Sacramento Raceway Park (SRP), commonly shortened to Sacramento Raceway or Sac Raceway, was a motorsports track on 198 acre near Rancho Cordova, California and the former Mather Air Force Base, known for holding weekly drag race events and annual Governors Cup Championship. It was completed in 1964 and the last races were held in November 2023.

==History==
Vastine Smith built the first dragstrip at Sacramento Raceway Park in 1964, complete with a Christmas tree timing tower and two grandstands holding approximately 500 people in total; the site was in unincorporated Sacramento County east of Sacramento on Excelsior Road, just north of Jackson Highway and south of Mather Air Force Base. Betty Clark took over the management of the dragstrip in 1967 and renamed it Eldorado Raceway; later that year, Western Oil Development purchased the land and gave it its present name. Dave Smith leased SRP in early 1968 and operated weekly nighttime events after business hours: drag races on Wednesdays and Saturdays, and motocross on Sundays. He acquired the site in 1971.

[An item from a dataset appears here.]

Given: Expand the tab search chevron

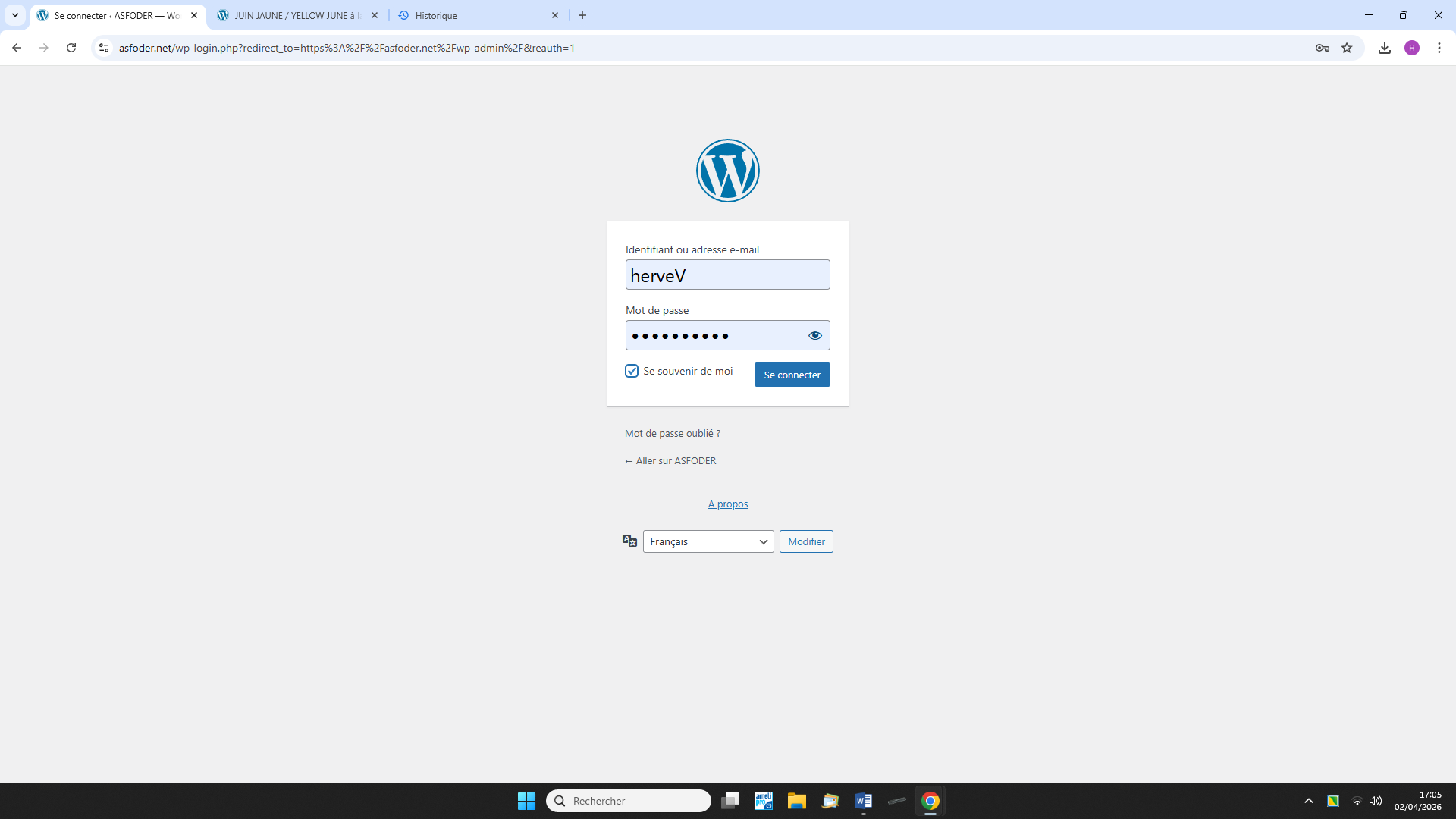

By 2017, Dave Smith listed the site for sale at an asking price of $11 million, citing updated laws that would force operations to end by 2020. In September 2023, the owners of SRP announced they were in negotiations to sell the property to an undisclosed buyer, but would finish the 2023 racing season in November regardless of the sale status. The sale was completed on December 8.